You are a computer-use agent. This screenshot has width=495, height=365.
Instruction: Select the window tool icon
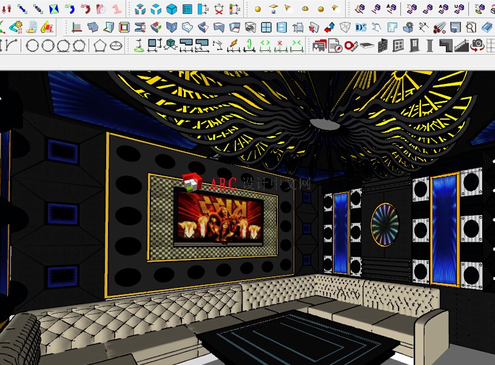pyautogui.click(x=399, y=45)
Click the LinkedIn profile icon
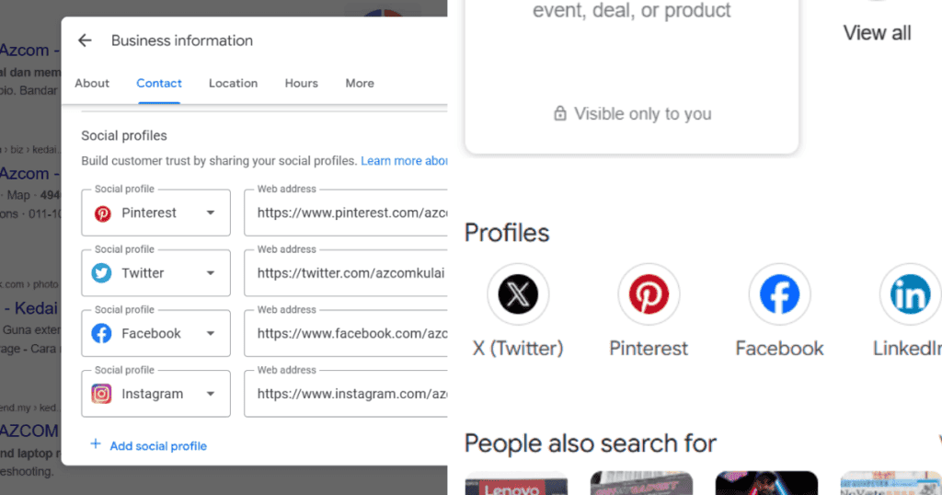Viewport: 942px width, 495px height. coord(910,295)
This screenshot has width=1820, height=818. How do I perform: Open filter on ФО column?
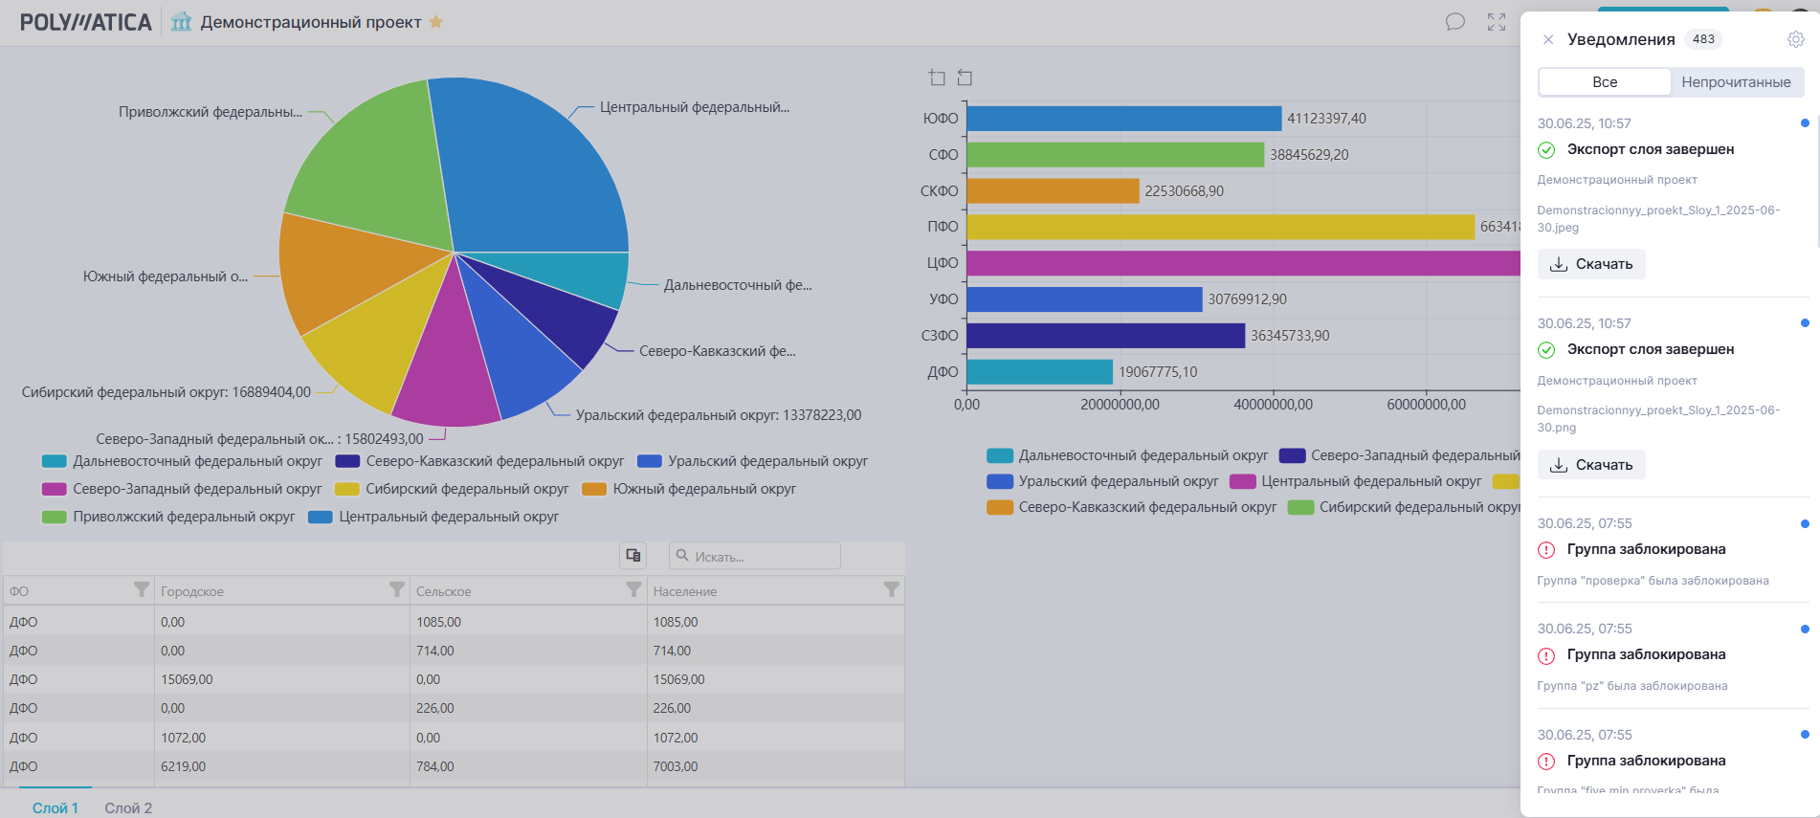pyautogui.click(x=141, y=589)
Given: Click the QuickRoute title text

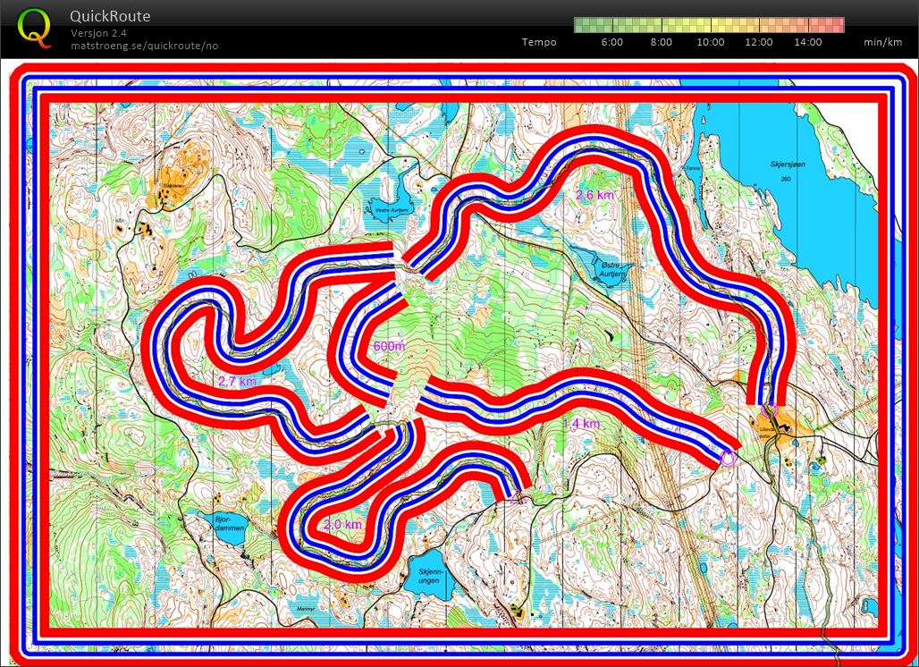Looking at the screenshot, I should 110,16.
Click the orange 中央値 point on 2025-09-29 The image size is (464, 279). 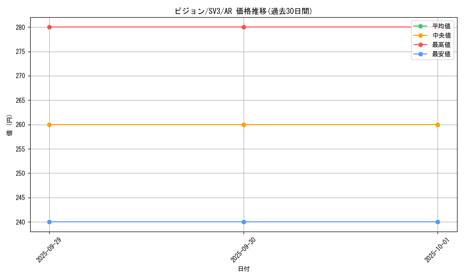(x=49, y=125)
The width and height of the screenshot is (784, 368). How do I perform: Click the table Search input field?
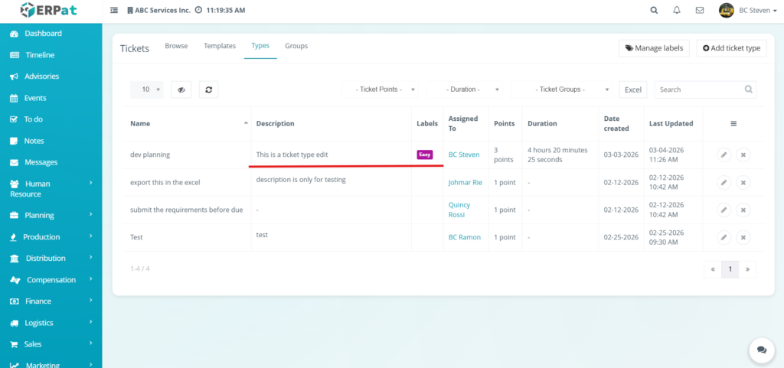[x=701, y=90]
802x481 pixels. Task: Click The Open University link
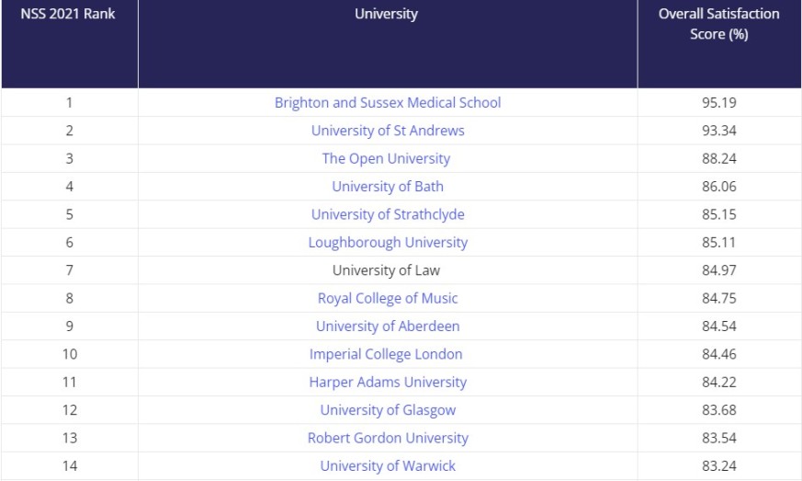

Exercise requirements
Update the entries, from the first one through the line that contains "Viewport: 942px width, 495px", so that "icon" becomes "button", and leave everything else as it is. Give back only those lines, with the pictures left out.

Result
You are a computer-use agent. This screenshot has width=495, height=365.
Instruction: Select the window tool button
pyautogui.click(x=399, y=45)
Click the LinkedIn profile button
Viewport: 942px width, 495px height. coord(910,295)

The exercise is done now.